Ramsey Sewage Treatment Works and the Vollan Pumping Station
Ramsey and Andreas now have a sewage treatment works at Balladoole, alongside the civic amenity site. Here the combined sewerage from both locations is pumped into a treatment works where it is treated by covered Integrated Rotating Biological Contactors (IRBC’s). The treated effluent then flows by gravity back down to the Vollan, where it passes into the sea via the existing sea outfall.
As a key part of this project, the Victorian infrastructure buried deep below the Vollan on the Mooragh Promenade in Ramsey was also replaced. The project started in November 2015 and was completed in 2017. It comprised building a new storage tank, wet wells and pumping facilities below the Vollan and a new pumping station and control room adjacent to the BMX track. The building was carefully located to be compliant with international BMX regulations for adjacent structures.
As part of the enabling works for the Vollan, the water supply to Royal Park was also enhanced which allowed old pipes running across the area to be redirected and rerouted. A new electrical substation was also installed on the site, providing a fall-back supply to that area of Ramsey and capacity for future developments.

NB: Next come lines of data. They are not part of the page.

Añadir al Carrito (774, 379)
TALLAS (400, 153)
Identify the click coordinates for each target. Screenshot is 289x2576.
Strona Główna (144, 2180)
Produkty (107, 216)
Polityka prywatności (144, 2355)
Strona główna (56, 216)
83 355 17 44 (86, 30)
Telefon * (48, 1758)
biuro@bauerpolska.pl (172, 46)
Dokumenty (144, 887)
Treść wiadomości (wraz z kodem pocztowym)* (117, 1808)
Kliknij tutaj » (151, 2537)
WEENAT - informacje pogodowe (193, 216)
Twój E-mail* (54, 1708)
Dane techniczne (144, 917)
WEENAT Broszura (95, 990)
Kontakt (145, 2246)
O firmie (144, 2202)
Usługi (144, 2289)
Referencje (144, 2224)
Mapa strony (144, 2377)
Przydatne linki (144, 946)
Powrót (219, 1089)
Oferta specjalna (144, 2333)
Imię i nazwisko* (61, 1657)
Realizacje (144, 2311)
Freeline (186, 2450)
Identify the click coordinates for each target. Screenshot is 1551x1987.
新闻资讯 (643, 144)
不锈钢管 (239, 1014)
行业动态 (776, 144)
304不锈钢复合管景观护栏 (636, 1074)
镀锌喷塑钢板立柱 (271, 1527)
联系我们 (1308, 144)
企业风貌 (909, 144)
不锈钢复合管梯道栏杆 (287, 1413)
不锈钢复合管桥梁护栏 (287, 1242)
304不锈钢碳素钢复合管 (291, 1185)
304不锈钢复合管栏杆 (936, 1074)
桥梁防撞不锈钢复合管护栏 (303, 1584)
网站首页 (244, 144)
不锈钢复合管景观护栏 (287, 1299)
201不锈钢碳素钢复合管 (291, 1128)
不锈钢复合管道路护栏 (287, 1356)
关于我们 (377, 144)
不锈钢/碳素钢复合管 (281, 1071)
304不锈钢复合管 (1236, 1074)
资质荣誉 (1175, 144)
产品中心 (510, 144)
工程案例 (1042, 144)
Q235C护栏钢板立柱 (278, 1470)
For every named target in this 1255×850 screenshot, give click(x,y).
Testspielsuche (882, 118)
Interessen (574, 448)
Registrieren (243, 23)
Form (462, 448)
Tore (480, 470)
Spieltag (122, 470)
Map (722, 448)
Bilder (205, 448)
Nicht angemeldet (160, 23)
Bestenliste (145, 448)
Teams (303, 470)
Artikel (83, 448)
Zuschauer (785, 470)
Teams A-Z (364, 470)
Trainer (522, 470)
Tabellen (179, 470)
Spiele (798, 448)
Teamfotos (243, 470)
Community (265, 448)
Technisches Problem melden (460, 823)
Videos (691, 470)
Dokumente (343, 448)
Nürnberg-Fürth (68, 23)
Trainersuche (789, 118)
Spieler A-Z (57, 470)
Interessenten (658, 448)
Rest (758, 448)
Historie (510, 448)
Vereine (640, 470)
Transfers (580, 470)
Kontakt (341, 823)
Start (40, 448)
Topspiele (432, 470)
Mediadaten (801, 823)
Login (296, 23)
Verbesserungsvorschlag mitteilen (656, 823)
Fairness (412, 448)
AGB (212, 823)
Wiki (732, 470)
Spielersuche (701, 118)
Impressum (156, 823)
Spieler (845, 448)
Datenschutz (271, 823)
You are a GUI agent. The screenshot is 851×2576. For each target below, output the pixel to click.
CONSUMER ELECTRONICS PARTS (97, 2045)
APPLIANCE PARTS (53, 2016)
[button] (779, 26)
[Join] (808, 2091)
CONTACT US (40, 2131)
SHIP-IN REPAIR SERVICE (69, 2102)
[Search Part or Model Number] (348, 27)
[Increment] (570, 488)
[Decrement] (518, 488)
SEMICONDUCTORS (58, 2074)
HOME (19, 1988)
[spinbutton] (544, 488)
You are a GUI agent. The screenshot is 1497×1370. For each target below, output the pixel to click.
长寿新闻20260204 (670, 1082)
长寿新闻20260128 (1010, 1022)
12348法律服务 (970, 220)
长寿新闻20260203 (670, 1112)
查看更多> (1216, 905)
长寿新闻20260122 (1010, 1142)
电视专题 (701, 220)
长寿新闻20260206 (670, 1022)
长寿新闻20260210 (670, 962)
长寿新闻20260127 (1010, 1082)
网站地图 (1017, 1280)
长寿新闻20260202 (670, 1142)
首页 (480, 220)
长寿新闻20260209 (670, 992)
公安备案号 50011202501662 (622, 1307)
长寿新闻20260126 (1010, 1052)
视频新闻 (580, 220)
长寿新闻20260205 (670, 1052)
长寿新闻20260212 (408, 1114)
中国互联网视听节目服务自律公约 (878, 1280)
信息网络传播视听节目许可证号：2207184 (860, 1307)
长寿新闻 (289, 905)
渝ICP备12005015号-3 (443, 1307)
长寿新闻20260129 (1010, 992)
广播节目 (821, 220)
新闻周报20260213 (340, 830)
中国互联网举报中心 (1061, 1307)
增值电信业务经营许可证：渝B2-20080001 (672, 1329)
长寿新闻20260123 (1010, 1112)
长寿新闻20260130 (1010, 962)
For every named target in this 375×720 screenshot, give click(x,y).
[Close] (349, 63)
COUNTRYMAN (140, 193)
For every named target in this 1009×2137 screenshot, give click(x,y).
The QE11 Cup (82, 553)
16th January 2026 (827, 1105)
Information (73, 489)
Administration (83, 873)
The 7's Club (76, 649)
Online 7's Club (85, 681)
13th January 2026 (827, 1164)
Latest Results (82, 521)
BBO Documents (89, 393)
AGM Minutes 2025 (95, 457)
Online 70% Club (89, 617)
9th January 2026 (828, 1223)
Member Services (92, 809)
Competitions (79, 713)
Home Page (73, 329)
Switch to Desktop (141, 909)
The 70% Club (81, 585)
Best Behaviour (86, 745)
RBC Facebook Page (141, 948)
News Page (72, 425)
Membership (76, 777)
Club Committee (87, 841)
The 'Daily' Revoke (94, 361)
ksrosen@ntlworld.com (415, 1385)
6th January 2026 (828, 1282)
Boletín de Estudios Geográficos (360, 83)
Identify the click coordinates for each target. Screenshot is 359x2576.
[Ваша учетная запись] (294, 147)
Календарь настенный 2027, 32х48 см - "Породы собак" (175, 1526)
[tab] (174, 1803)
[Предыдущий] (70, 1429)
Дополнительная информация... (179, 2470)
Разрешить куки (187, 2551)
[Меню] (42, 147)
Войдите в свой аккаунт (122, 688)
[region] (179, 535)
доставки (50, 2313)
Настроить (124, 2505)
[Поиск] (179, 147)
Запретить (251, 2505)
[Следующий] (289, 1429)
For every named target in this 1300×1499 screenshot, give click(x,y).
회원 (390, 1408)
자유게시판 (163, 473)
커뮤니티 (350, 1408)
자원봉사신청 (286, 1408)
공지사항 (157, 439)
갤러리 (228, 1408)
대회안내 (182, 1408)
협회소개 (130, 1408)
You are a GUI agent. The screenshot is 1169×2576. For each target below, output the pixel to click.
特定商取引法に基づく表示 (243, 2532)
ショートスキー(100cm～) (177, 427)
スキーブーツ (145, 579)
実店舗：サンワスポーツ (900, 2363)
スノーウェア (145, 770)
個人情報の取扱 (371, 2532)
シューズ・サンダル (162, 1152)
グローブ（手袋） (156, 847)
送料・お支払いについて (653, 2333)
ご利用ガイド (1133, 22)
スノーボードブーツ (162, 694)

The excavation for the Vollan storage tank went down into the ground over 12m, and exposed the alluvial gravel of past millennia from the Sulby river’s original route out to sea! Over 2.6km of sheet-piling was driven into the ground to support it whilst the tank was excavated. To keep it dry, 1.5 billion litres of tidal ground water was pumped away onto the beach during the four months the hole was open. At the end of the works, the original 1888 Victorian storage tank (which runs under the Vollan roadway) was decommissioned and the old pumping station at the northern end of the Vollan was demolished.
The Vollan site under construction
The sea outfall position, pipeline route up to Balladoole and the location old Vollan tank are shown.
Over 2,800 cubic metres was excavated at the Vollan, then 3,000 cubic metres of concrete poured (including 900 cubic metres to fill the old tanks) and 1.5 billion litres of ground water removed, using 12 borehole pumps like those seen on the left of the photo.
The new Vollan pumping station
At Balladoole 35,000 cubic metres was excavated, and over 3,250 cubic metres of concrete poured during the construction activities. Balladoole Excavations underway showing the IRBC supporting concrete structures and protruding sludge drain pipes.
The Balladoole IRBC tanks completed, drainage being installed and ground level being restored. Here 3,750 cubic metres of stone was added to the site, with 148 tonnes of steel reinforcement added – including 9,414 square metres of mesh reinforcement walls and hardstanding.
IRBC rotors being installed.
Each rotor has thousands of ribbed sectors giving around 5 acres of surface area for the biofilm treatment process to function. The rotor revolves at around 3rpm, with the lower half submerged in the effluent to be treated. As it rotates, the bacteria on the huge surface area consume the undesirables in the effluent.
IRBCs fully completed and under cover. The concrete surface is the finished path and road level – compare this to the photo above which shows those pipes just visible above the edge of the IRBC concrete retaining tank during site construction.